Stop the East African Crude Oil Pipeline!
Hi, all.
Too often in this country, we are blind to the environmental catastrophes happening in other parts of the world–especially slow-moving ones, like incremental deforestation, sea-level rise, or toxic leakage from fossil fuel extraction or transport.
So today, I want to highlight resistance to the East African Crude Oil Pipeline (EACOP) planned to be built in Uganda and Tanzania. An impressive alliance of local and global organizations and activists have organized under the hashtag #StopEACOP to fight the pipeline that would pose a multitude of threats to the millions of people living in the surrounding area, in addition to burning more oil and putting more emissions into the atmosphere.

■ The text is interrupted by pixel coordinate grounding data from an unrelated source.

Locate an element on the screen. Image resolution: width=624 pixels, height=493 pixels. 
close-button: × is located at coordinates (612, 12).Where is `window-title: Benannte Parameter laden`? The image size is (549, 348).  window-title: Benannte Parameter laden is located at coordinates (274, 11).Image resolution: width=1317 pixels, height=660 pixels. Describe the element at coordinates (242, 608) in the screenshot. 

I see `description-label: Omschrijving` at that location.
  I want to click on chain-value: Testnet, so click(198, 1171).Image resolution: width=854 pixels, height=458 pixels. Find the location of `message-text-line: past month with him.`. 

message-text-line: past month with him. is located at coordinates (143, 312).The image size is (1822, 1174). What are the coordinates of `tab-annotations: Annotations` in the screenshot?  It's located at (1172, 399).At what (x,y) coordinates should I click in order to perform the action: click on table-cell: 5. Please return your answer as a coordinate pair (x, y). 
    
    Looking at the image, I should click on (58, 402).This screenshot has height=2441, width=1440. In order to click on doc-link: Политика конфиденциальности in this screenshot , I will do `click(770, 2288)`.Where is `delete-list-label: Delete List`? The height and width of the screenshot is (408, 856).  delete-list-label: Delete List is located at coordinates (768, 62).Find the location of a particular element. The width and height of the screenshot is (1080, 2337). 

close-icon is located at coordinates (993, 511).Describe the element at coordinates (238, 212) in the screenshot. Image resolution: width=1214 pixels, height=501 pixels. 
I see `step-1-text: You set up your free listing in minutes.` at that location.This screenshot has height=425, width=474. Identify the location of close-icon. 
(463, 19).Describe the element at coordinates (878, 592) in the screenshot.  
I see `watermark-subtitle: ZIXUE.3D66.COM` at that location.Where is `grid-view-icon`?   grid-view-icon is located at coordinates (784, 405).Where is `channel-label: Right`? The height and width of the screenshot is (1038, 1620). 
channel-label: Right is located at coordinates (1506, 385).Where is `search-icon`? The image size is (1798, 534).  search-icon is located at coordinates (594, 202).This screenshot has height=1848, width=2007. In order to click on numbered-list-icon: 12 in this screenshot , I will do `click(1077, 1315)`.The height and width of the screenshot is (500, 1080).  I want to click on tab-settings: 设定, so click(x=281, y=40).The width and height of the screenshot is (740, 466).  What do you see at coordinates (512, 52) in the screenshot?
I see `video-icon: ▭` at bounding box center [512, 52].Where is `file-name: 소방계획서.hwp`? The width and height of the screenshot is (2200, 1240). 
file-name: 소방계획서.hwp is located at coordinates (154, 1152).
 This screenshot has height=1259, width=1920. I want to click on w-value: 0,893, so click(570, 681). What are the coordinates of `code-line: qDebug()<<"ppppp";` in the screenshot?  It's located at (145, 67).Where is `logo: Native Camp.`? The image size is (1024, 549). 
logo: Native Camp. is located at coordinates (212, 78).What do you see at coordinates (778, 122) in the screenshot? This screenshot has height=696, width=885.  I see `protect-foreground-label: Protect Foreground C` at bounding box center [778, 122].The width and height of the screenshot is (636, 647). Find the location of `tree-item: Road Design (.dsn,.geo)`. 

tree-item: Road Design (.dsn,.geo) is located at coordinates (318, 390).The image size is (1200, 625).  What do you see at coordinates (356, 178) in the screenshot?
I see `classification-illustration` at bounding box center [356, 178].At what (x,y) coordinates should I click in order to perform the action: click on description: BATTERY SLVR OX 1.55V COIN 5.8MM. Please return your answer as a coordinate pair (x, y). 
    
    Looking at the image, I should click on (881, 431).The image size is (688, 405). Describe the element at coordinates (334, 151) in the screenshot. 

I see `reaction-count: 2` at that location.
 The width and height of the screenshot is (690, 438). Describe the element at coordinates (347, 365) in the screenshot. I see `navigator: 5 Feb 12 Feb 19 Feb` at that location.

#StopEACOP and its allies are using a variety of methods to halt the construction of the pipeline, which is co-owned by the French oil giant TotalEnergies and the China National Offshore Oil Corporation. Though the Ugandan and Tanzanian governments have largely approved of the pipeline (despite many environmental impact assessments suggesting irreversible damages to ecosystems and people reliant on those ecosystems), activists are applying pressure to the project’s weakest points: funding, insurance, and legal challenges.
With EACOP believed to still be billions of dollars short in funding, campaigners say there is a real opportunity to potentially stop this disastrous pipeline, and there seems to be some traction to this statement as 11 banks and 3 insurance have refused to get involved in the project.
This fight to stop EACOP is a story we should care about and be paying attention to for so many reasons, but I could not find a single mention of the pipeline in The New York Times, The Washington Post, or The Wall Street Journal. Activists in Uganda and Tanzania are risking their lives to speak out against EACOP. This is a real opportunity to keep fossil fuels in the ground and support a cleaner and more just economy in East and Central Africa. Yet it has largely been ignored by American media outlets, which is frankly crazy.
Get EACOP on your radar, and take action this week by stopping the flow of corporate money with #StopEACOP!